Universo da obra
Universo da obra
Pendant que Candide, le baron, Pangloss, Martin, et Cacambo, contaient
leurs aventures, qu’ils raisonnaient sur les événements contingents ou
non contingents de cet univers, qu’ils disputaient sur les effets et
les causes, sur le mal moral et sur le mal physique, sur la liberté et
la nécessité, sur les consolations que l’on peut éprouver lorsqu’on est
aux galères en Turquie, ils abordèrent sur le rivage de la Propontide,
à la maison du prince de Transylvanie. Les premiers objets qui se
présentèrent furent Cunégonde et la vieille, qui étendaient des
serviettes sur des ficelles pour les faire sécher.

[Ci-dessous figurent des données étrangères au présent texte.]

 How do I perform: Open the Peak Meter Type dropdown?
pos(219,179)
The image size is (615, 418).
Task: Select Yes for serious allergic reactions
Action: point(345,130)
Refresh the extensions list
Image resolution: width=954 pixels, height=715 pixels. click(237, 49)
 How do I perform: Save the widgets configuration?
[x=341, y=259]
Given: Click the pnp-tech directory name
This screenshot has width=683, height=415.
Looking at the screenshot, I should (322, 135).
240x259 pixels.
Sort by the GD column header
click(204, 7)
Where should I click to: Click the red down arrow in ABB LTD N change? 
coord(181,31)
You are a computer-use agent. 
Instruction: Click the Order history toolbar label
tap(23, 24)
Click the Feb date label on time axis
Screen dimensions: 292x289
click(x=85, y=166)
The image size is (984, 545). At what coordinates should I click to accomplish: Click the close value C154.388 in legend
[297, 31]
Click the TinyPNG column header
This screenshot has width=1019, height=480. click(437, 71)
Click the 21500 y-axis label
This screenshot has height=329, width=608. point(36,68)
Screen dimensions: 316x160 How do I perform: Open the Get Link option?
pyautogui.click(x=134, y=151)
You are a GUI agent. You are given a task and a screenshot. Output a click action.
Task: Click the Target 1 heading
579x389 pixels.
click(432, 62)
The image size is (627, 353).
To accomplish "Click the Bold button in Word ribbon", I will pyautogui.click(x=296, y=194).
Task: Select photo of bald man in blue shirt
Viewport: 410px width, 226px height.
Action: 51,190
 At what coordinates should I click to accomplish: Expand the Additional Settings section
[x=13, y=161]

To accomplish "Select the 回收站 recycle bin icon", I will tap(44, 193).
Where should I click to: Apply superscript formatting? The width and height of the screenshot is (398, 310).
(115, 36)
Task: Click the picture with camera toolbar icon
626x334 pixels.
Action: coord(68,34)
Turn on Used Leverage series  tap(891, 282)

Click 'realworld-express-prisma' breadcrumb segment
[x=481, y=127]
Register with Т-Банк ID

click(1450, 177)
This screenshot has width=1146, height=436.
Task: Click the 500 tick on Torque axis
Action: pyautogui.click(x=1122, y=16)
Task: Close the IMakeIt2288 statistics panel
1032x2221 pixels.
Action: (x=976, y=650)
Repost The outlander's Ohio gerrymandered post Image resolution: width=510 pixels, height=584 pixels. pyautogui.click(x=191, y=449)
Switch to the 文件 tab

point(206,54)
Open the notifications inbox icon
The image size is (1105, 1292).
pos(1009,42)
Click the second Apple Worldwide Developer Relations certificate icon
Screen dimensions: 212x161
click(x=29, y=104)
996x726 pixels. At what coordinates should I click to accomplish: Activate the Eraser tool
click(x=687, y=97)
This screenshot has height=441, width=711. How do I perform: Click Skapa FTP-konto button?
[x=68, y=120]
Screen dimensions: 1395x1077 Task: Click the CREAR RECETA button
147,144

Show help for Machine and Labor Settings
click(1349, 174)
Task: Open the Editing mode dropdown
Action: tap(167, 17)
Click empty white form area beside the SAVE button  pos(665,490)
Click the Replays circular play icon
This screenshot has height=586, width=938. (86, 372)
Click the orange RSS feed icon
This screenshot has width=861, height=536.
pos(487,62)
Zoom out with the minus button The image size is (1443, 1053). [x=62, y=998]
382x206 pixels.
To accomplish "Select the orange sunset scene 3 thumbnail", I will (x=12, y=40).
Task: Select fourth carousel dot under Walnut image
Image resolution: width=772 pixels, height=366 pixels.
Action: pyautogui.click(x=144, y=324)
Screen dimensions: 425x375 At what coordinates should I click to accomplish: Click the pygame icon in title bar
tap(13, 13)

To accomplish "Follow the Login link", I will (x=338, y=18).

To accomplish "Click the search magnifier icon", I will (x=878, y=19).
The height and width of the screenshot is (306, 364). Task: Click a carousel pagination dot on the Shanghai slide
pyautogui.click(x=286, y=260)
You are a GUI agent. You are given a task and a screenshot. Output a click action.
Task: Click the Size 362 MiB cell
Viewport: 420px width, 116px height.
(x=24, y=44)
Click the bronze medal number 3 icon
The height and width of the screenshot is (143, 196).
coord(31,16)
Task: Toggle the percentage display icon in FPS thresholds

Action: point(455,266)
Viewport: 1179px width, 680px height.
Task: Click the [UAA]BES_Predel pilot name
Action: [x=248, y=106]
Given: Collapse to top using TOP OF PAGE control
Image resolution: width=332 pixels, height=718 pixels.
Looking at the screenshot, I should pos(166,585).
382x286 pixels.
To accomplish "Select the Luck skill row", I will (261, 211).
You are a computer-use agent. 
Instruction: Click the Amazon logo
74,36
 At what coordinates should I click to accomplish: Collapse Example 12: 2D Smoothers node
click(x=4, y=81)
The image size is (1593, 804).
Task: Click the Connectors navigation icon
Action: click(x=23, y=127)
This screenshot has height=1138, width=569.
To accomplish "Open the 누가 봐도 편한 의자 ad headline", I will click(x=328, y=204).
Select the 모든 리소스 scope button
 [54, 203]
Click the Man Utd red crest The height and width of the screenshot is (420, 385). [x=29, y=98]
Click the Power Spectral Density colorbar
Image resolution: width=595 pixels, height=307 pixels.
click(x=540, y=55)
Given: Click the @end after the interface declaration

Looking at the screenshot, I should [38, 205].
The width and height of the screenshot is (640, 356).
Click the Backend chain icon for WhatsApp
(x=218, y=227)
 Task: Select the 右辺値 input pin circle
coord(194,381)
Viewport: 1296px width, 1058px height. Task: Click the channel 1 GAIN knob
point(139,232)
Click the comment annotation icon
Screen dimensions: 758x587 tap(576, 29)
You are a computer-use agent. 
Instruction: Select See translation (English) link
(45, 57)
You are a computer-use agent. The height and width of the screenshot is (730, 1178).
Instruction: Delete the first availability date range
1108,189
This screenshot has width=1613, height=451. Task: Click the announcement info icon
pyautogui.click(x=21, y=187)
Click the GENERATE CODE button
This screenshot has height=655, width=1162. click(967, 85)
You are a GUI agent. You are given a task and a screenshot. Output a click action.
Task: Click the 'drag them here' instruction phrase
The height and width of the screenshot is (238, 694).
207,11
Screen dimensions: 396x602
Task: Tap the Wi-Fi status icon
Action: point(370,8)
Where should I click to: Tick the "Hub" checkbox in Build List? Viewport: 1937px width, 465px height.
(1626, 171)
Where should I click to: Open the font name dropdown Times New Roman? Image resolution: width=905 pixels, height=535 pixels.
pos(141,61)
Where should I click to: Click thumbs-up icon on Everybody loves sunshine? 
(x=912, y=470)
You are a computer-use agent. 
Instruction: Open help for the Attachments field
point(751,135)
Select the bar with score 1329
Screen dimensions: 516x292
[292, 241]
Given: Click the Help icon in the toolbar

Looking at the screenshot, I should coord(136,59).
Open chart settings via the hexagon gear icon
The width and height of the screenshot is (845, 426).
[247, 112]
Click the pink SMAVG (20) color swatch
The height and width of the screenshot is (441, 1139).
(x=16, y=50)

Le baron pâlit à cette vue. Le tendre amant Candide en voyant sa belle
Cunégonde rembrunie, les yeux éraillés, la gorge sèche, les joues
ridées, les bras rouges et écaillés, recula trois pas, saisi d’horreur,
et avança ensuite par bon procédé. Elle embrassa Candide et son frère:
on embrassa la vieille: Candide les racheta toutes deux.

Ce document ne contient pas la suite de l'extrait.